September 2017 LSAT
Section 3
Question 20
The authors would be most likely to disagree over whether
Replies
shunhe on July 15, 2020
Hi @jingjingxiao11111@gmail.com,Thanks for the question! Definitely one that’s worth explaining, since this passage is pretty tricky. So we’re asked for something that both of the passages would disagree on. Clearly, both of the authors spend a lot of time talking about judicial candor. So what do both of the authors think exactly?
Let’s take a look at passage A first, at the last paragraph. Here, the author of passage A tells us about a problem with a prudential defense of judicial candor. In other words, defending it just based on practicality misses something. The author seems to prefer a second way to defend judicial candor, which is “by appealing to moral principles rather than prudential considerations” (lines 30-31). So in other words, the author of passage A would defend judicial candor based on general morality and ethics as opposed to specific practical benefits. And because of this, author A would think that judicial candor should always be followed, like some kind of Kantian categorical imperative.

Provided material »
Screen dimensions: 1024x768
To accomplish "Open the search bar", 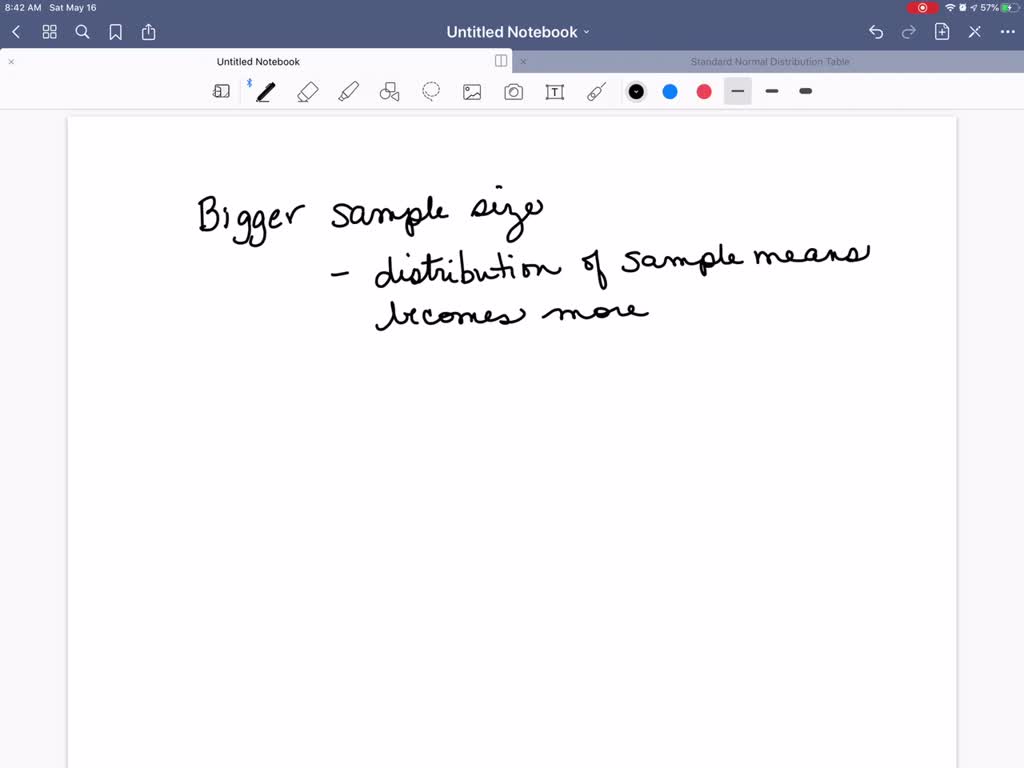I will (82, 31).
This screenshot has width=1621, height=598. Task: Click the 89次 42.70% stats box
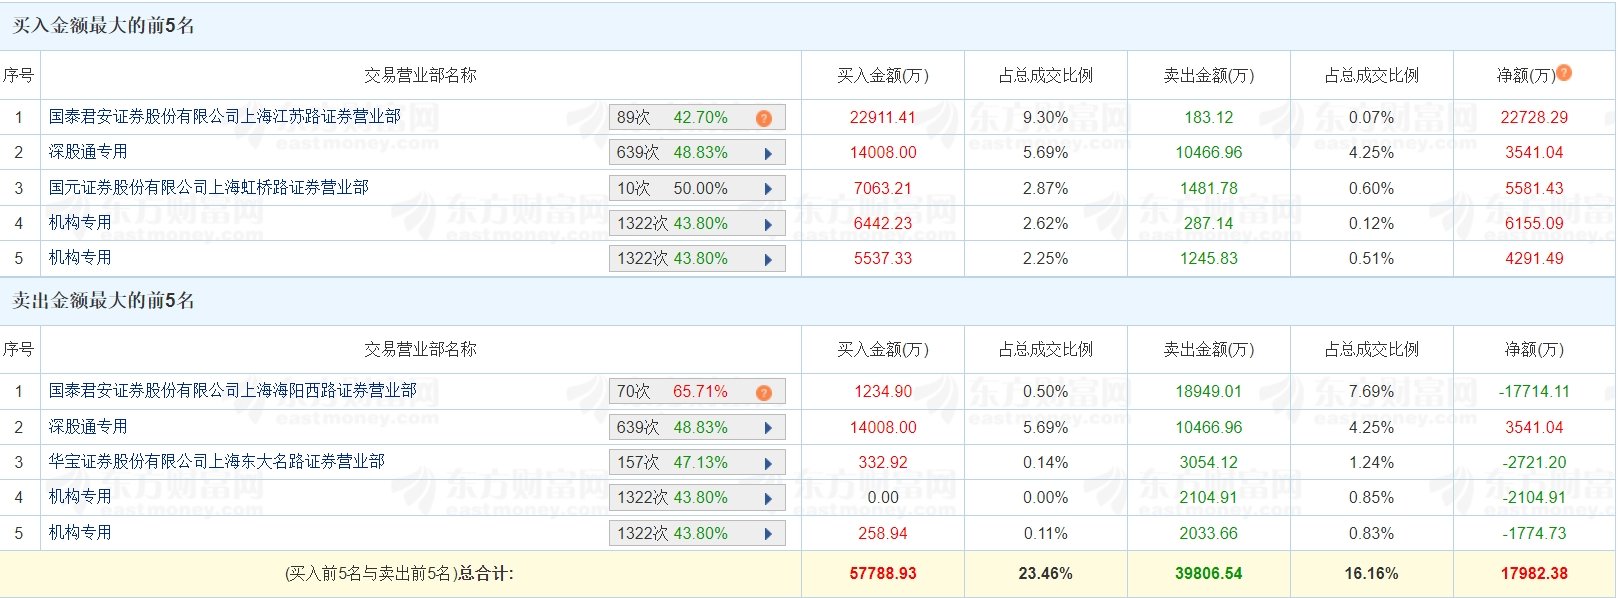(x=680, y=118)
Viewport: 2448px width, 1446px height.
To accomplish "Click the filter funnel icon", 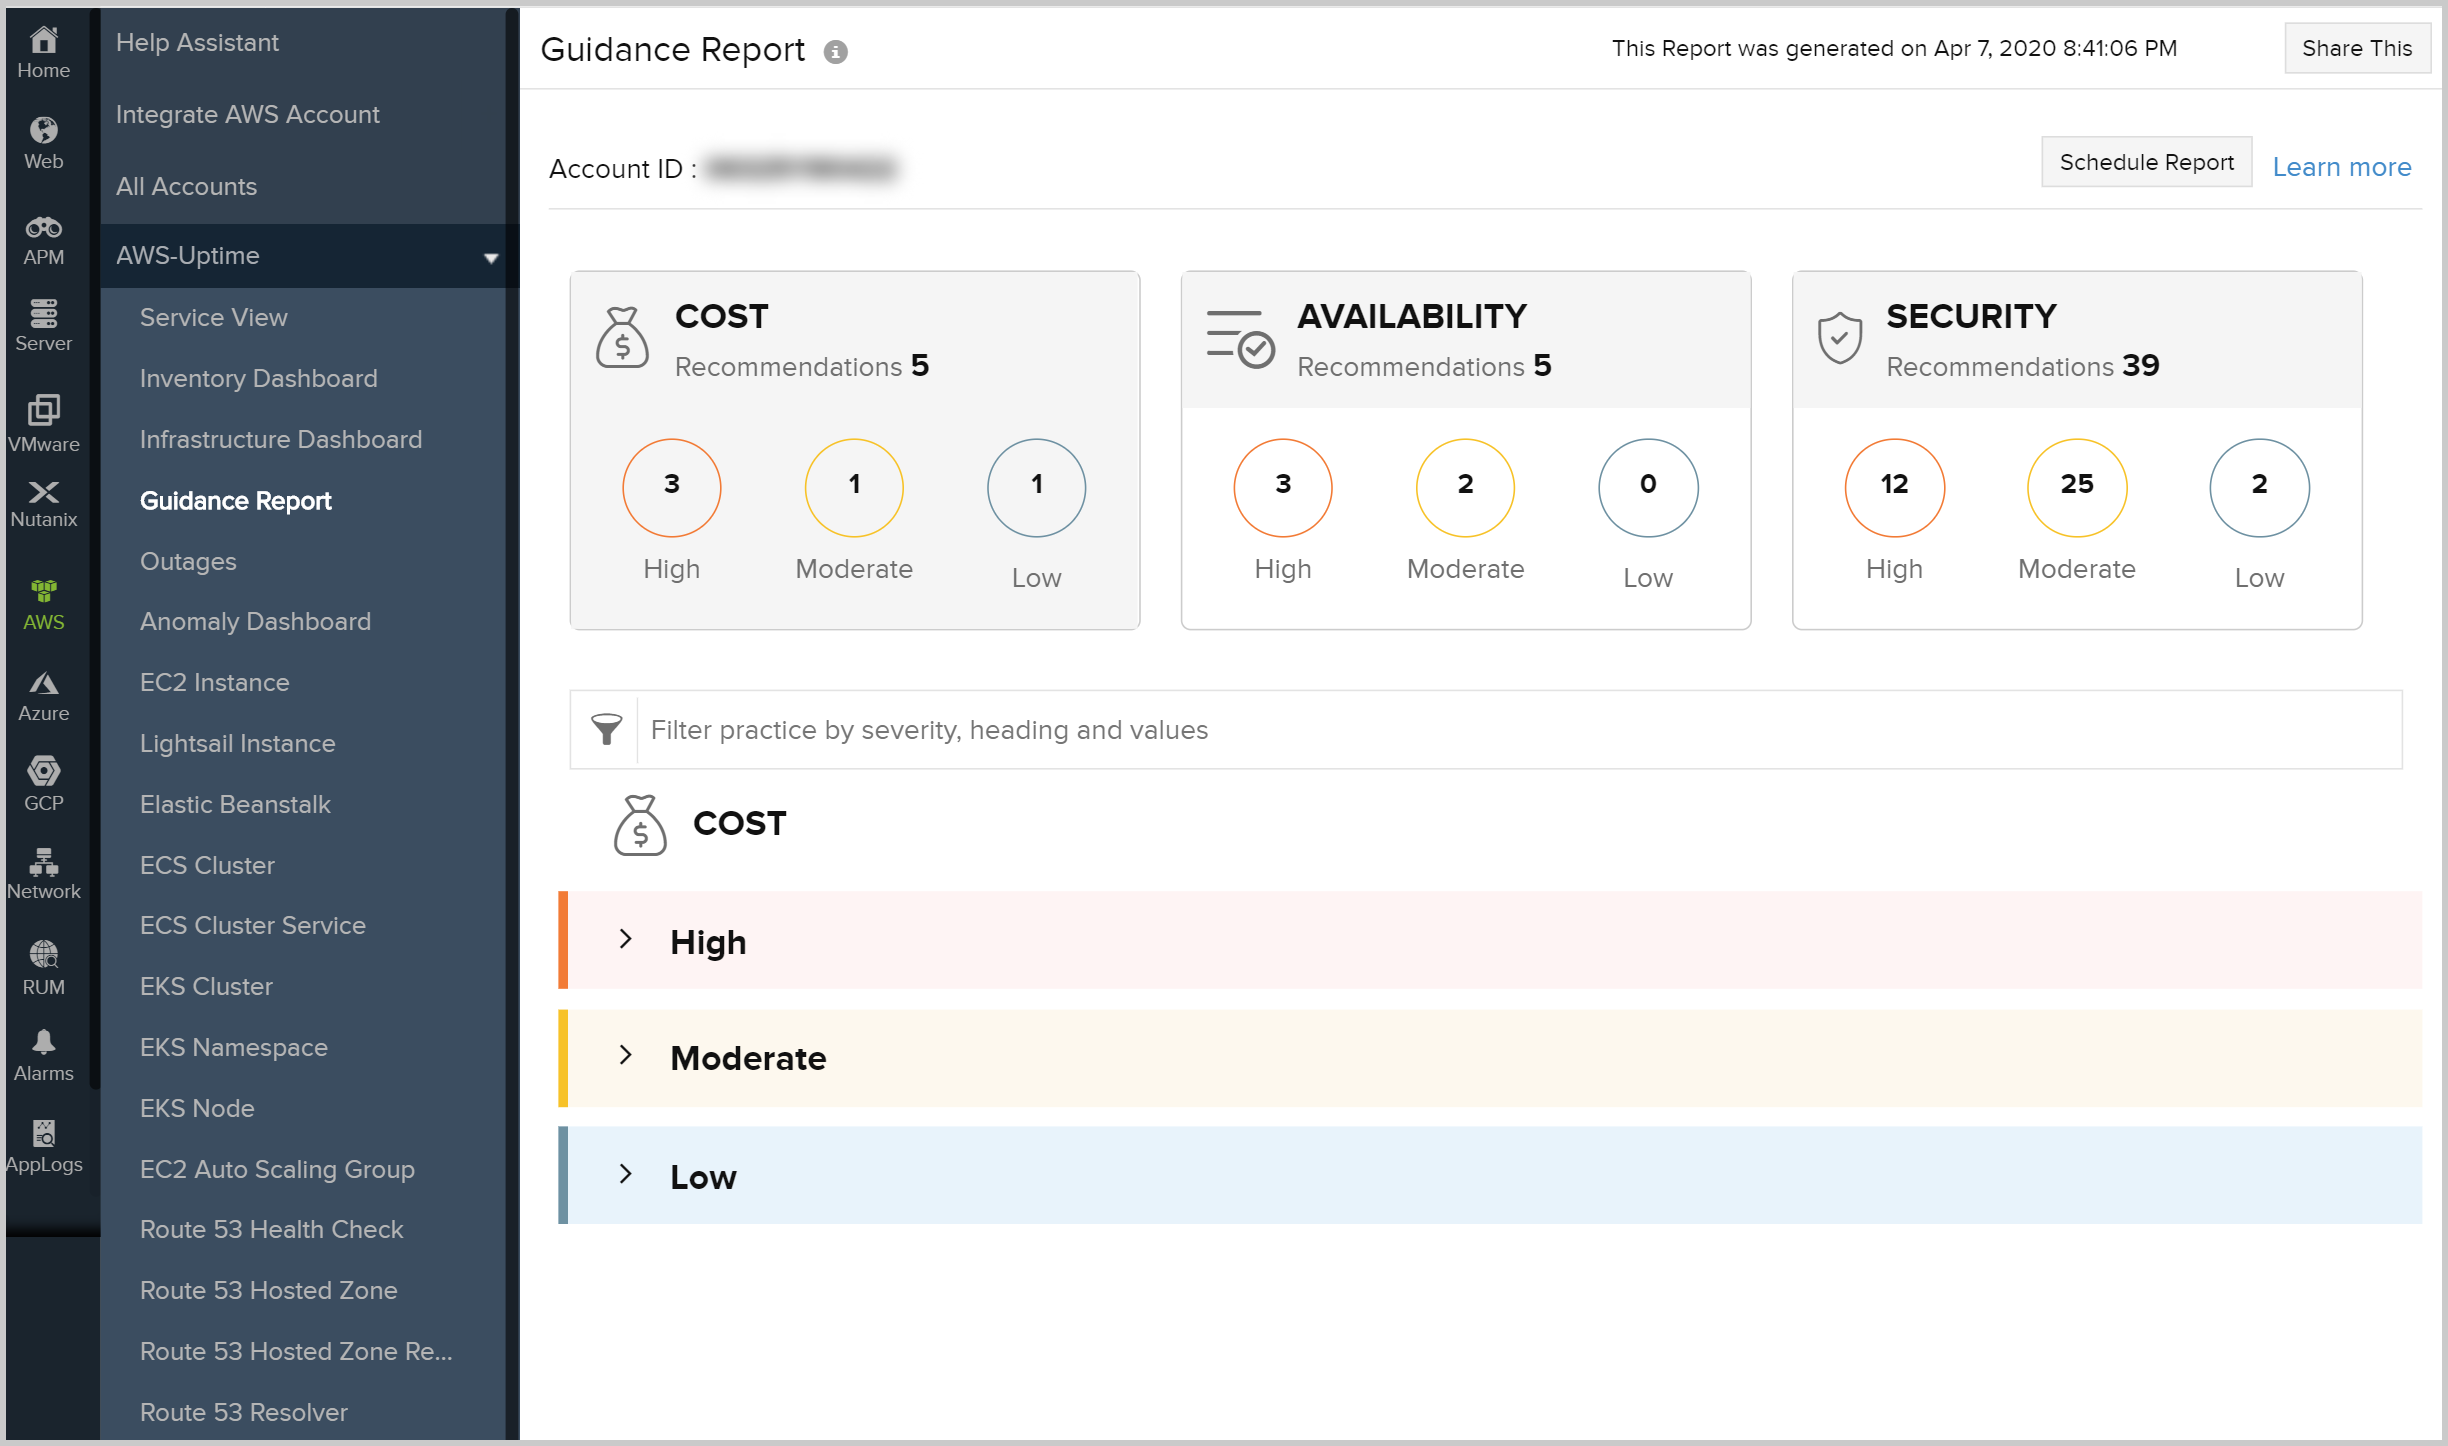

Task details »
Does each statement below agree with the forum reply about the LSAT question? (a) The author of passage A favors defending judicial candor on moral grounds. (b) The passage is described as easy. (c) The analysis starts with passage B. The entries come from a different source than the forum reply.

Exercise solution »
(a) Yes: "by appealing to moral principles rather than prudential considerations"
(b) No: "this passage is pretty tricky"
(c) No: "Let’s take a look at passage A first"